Icelandic operator, Niceair, has suspended all operations and canceled flights due to, as reported, administrative issues with its charter aircraft.
Cancellations and Suspensions
Niceair is an airline offering flights from Iceland to various points in Europe. The airline commenced operations last year in June.
Niceair is known as a “virtual airline”.
This is an airline that sells tickets for flights, but the aircraft is operated by another company under their approval certificates.
For Niceair, the flights were operated by Hi Fly Malta on their Airbus A319 aircraft.
Niceair began offering tickets on flights in June 2022 with routes from Akureyri to Alicante, Copenhagen, Tenerife, and London.
The London flights ceased over issues with ‘Brexit’. It was due to commence services to Düsseldorf in May 2023.
As reported by mbl.is, the website of Morgunblaðið, the Icelandic newspaper, quoted the Niceair Managing Director, Lúðvík Sigurjónsson, as confirming the suspension of operations being due to the airline having “not secured an airplane“.
Reports suggest the access to the A319 was removed due to contractual obligations not being fulfilled by the operator of the aircraft to the owner of the aircraft. However, other reports have refuted this.
In the article published by mbl.is, Sigurjónsson was quoted as saying, “We have been working day and night to find an airplane in recent days.”

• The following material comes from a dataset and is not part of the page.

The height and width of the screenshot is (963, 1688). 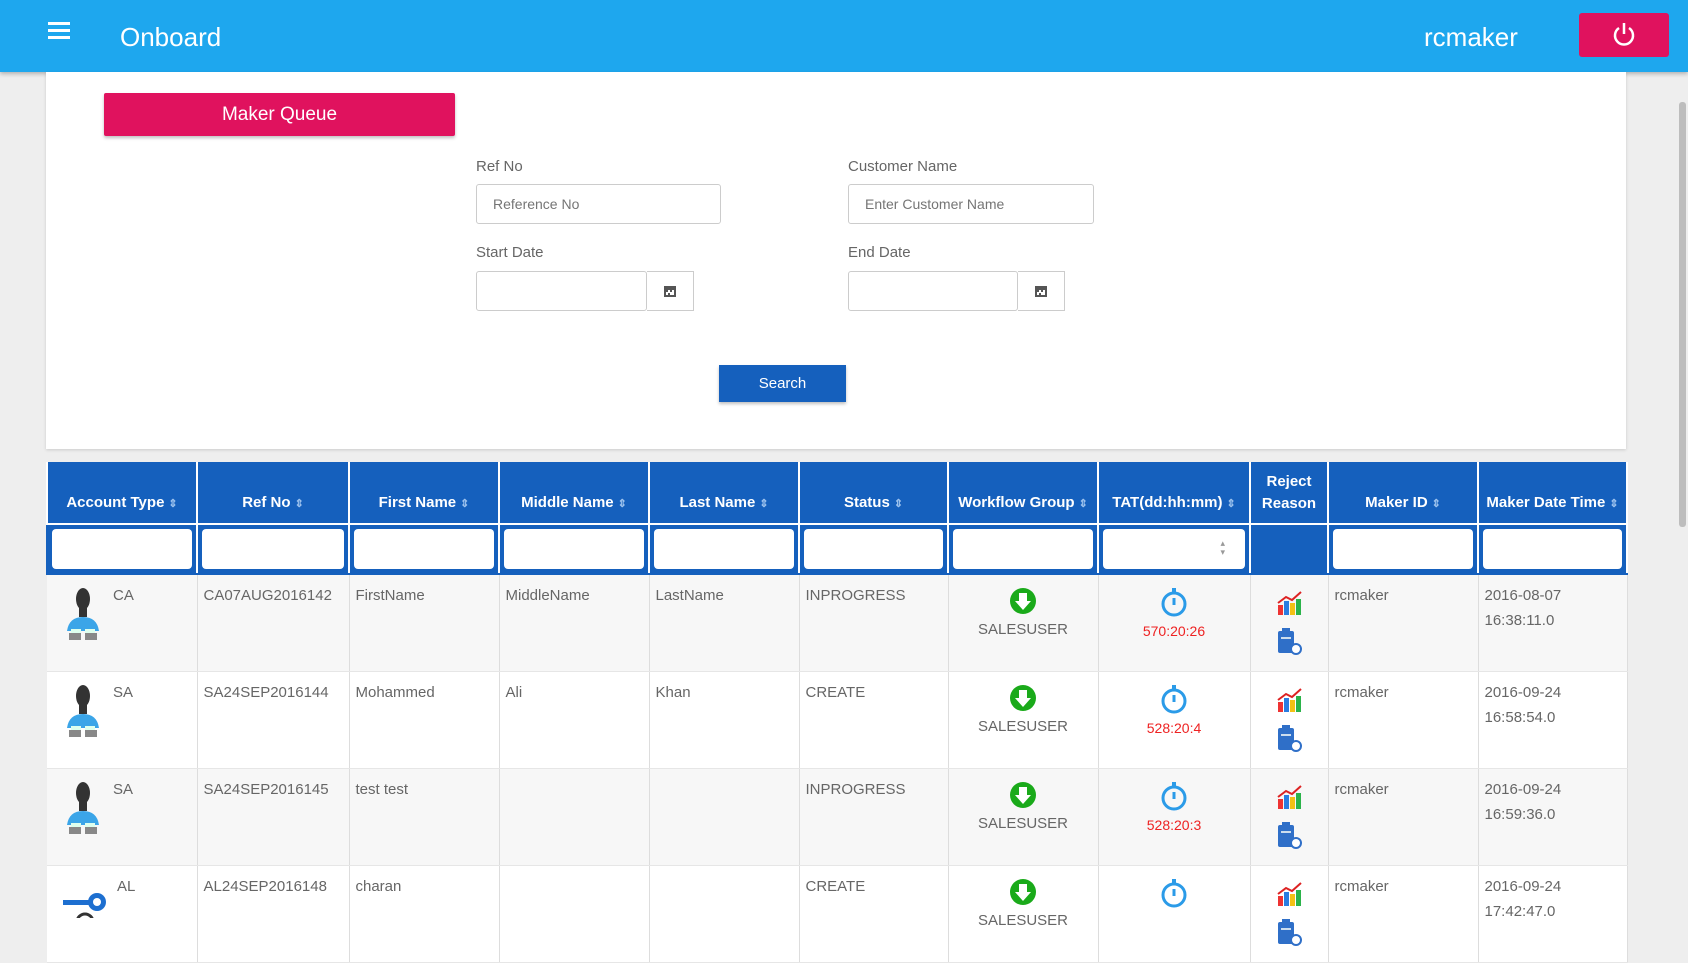 I want to click on maker-queue-button: Maker Queue, so click(x=280, y=114).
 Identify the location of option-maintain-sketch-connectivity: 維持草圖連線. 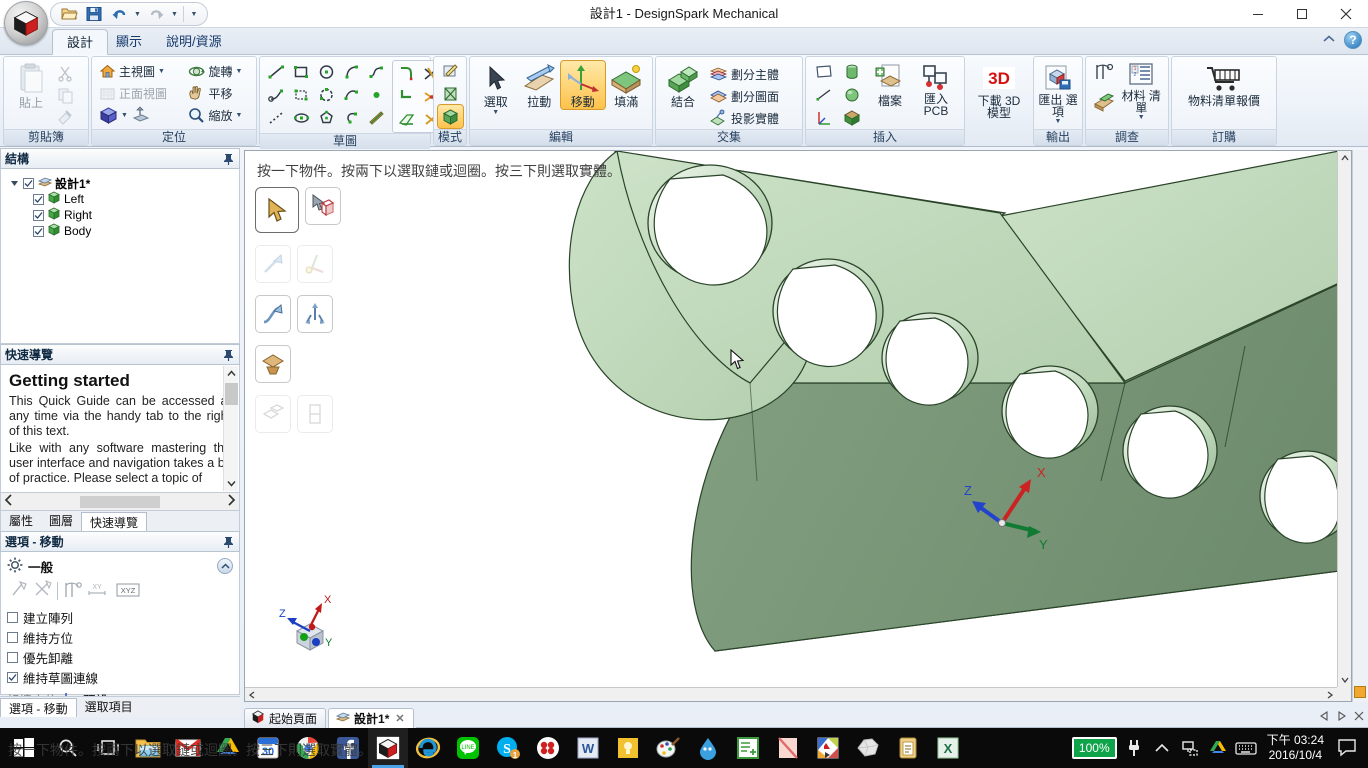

According to data from ch-aviation, the aircraft was reported as being retired by the operator in March and is listed as “to be scrapped”. Other reports show a retirement date for the aircraft of late April 2023.
One Year In for Niceair
As Niceair approaches its first anniversary of offering flights, this is an unwelcome hurdle prior to the European peak summer season.

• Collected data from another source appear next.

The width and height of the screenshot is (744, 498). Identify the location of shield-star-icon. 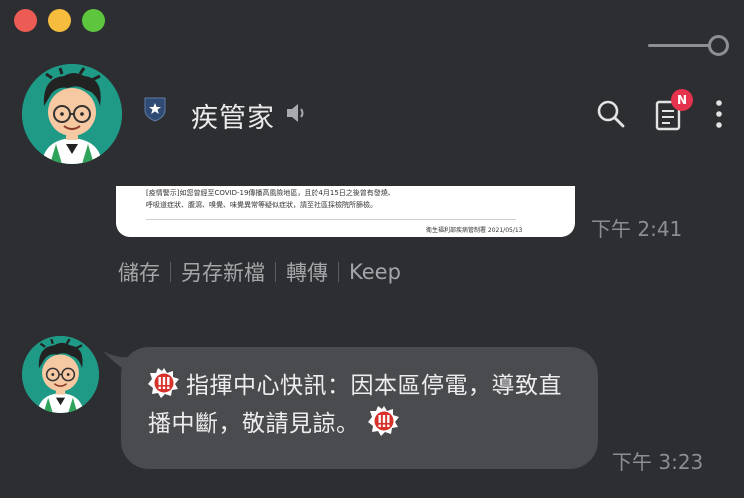
(155, 109).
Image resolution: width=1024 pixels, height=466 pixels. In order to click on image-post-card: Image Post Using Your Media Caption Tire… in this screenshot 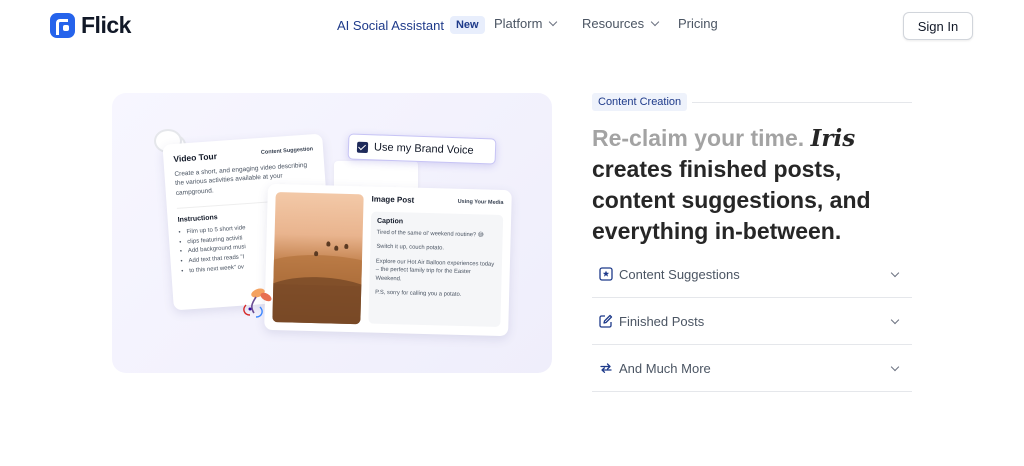, I will do `click(388, 260)`.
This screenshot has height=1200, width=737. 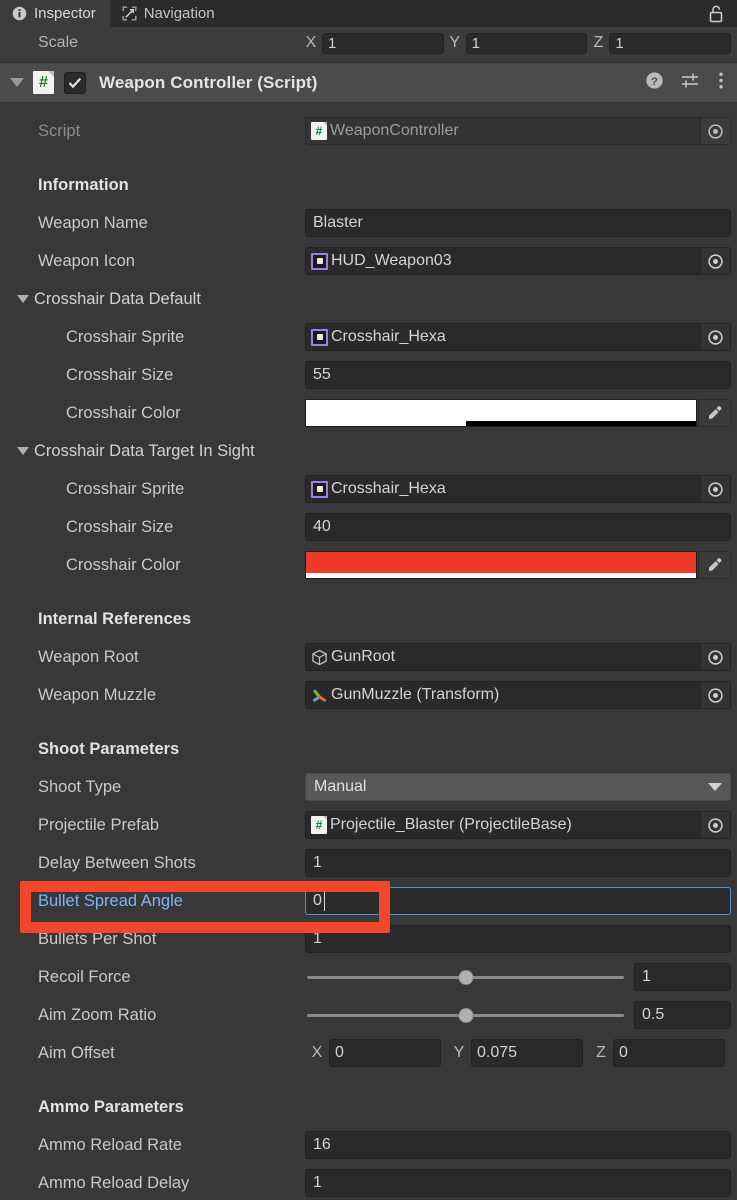 I want to click on weapon-muzzle-row: Weapon Muzzle GunMuzzle (Transform), so click(x=368, y=695).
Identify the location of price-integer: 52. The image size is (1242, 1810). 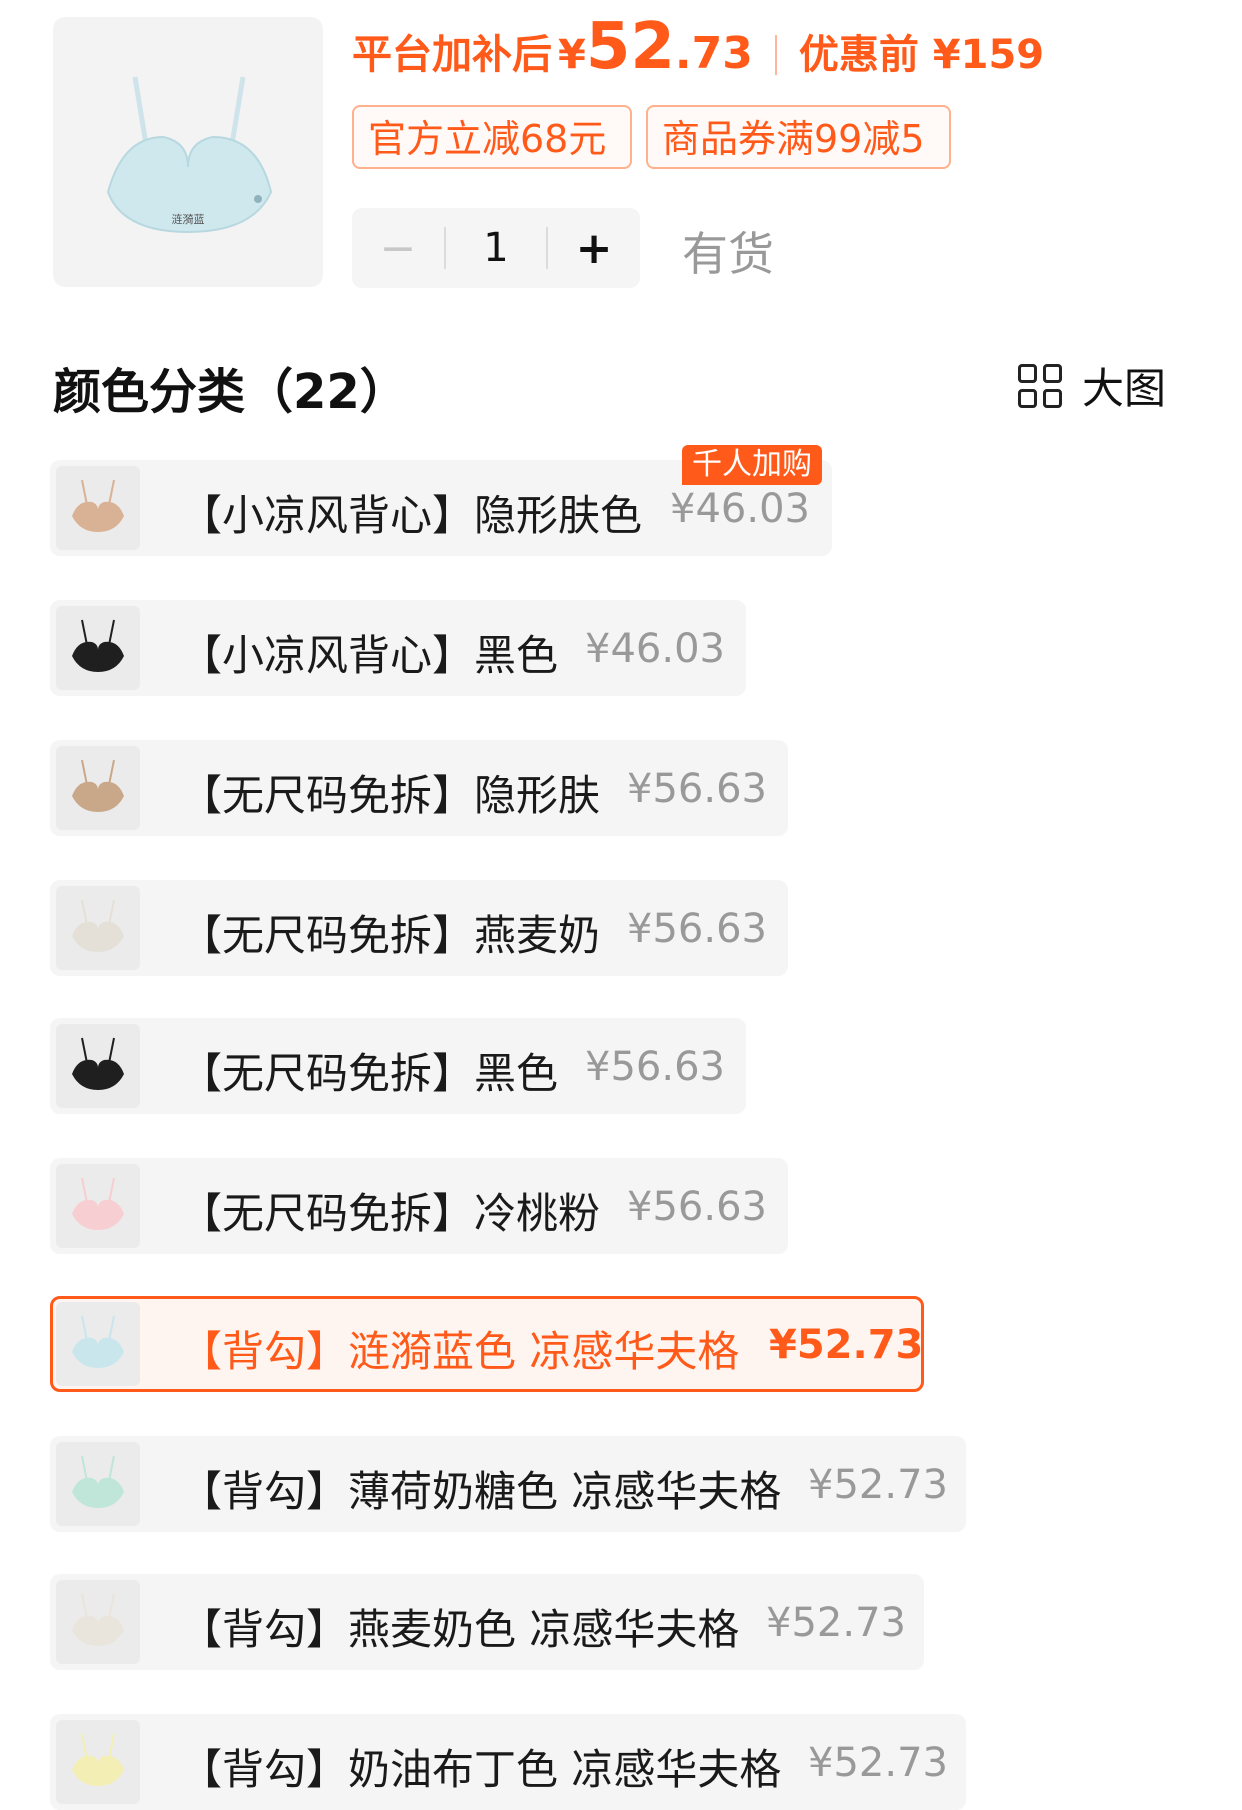
(630, 47).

According to reports, the airline had announced positive financing, a strong booking position, and a positive outlook for the rest of the year.

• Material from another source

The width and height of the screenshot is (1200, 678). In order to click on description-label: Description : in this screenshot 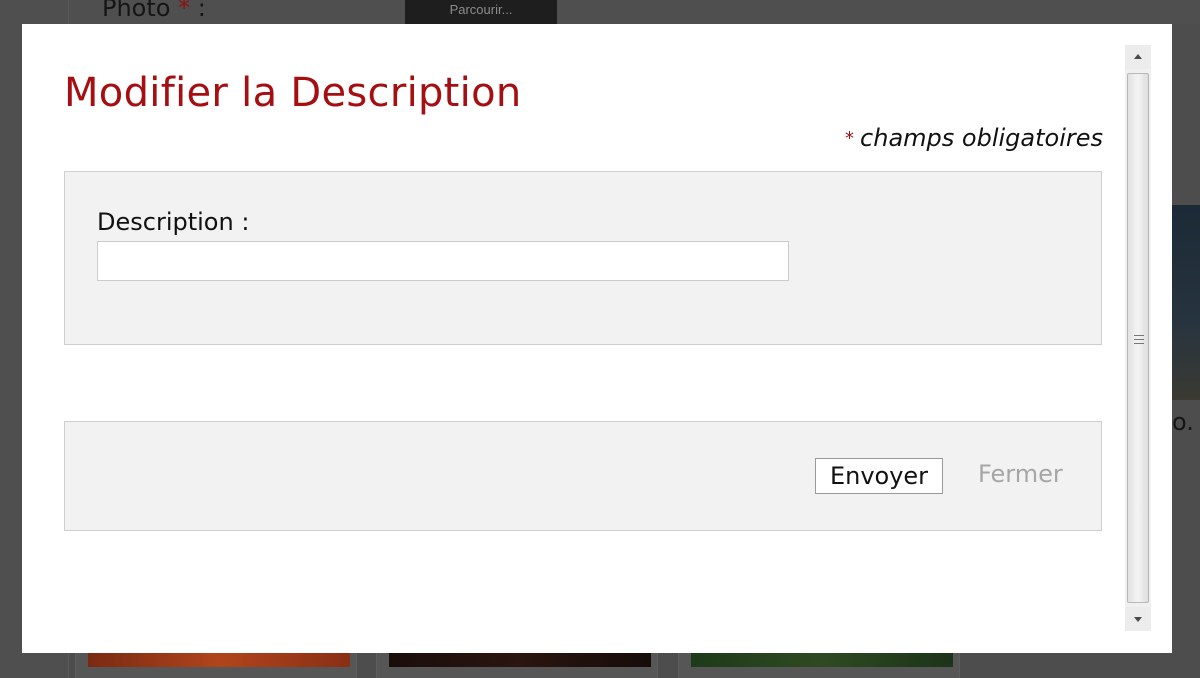, I will do `click(174, 222)`.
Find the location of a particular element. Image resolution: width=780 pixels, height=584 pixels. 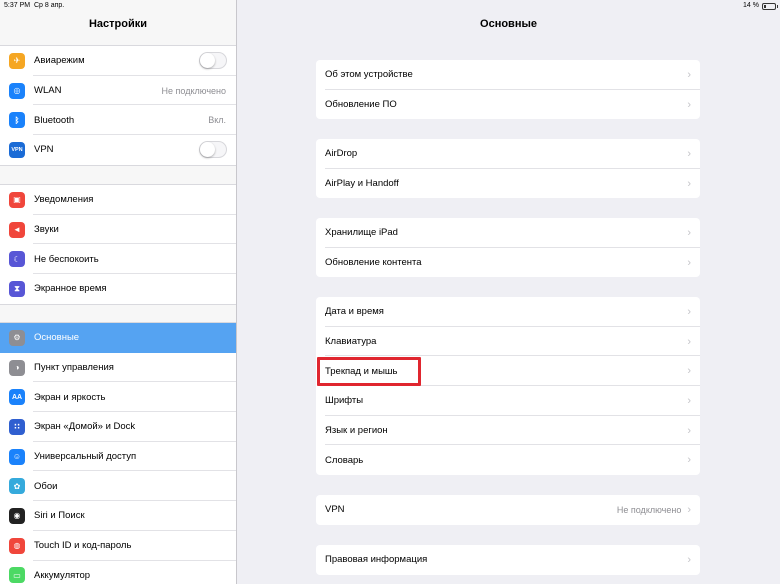

bluetooth-icon: ᛒ is located at coordinates (17, 120).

“This is a sad outcome in light of the progress made to date and the good prospects, as well as the company’s proper completion of a financing round to ensure its operations are on the way, which has been ongoing since the end of the year,” Sigurjónsson was quoted.
We have been maintaining regularly scheduled flights between North Iceland and Copenhagen, and Tenerife since June of last year with 71% capacity.
The airline hopes to resolve the issue before the Summer season and return to its regular scheduled flying.
The Icelandic airline said it had operated flights to Copenhagen and Tenerife at 71% capacity since flights commenced last year.
The MD also stated the market had been stronger and more efficient than previously expected.
“This is a sad outcome for everyone. We regret the inconvenience caused for our customers,” says Sigurjónsson concluded.